Co-authors of joint works have a complete and undivided interest, i.e. they are granted all the exclusive rights typically afforded to a single copyright owner. That said, it is important to understand that joint authors have each the authority to grant non-exclusive licenses, but to grant exclusive licenses, consent of all joint authors is required by law. Now, as per derivative works, each joint author has also the right to create derivative works independently. Absent an express agreement, there is no joint ownership over derivative works. Finally, joint co-authors are equally entitled to share the profits derived from the exploitation of the joint work.
To create a collective work, the creator or collector must obtain authorization from the authors of the separate parts.

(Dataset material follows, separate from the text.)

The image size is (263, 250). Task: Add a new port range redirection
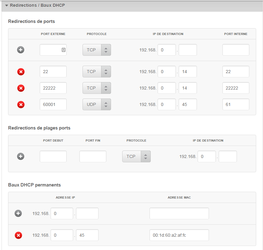coord(21,156)
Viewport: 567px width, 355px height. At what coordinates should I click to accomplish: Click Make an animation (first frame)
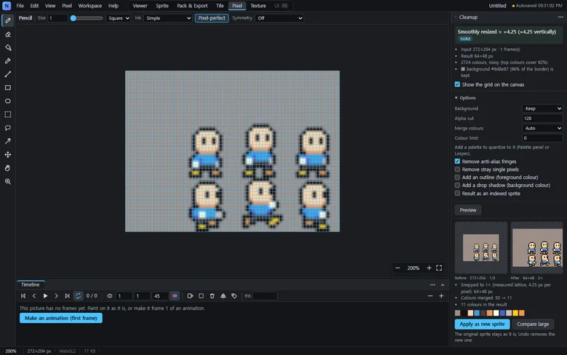coord(61,318)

As a result, copyright in a collective work, as whole, is owned by the collector, and each independent author is the owner of the copyright of its independent contribution. This means, that each author can give exclusive and nonexclusive licenses for the use of its independent work, exploit the work or create derivatives. Finally, it is a usual practice to agree that only the owner of the collective work as whole will receive profits derived from the exploitation of the collective work.
When it comes to works created by several authors, it is a good practice to have clear and comprehensive agreements, so that the exploitation of a work does not result impracticable or excessively costly. Assignment and licensing agreements are usually the solution to properly deal with works created by several authors.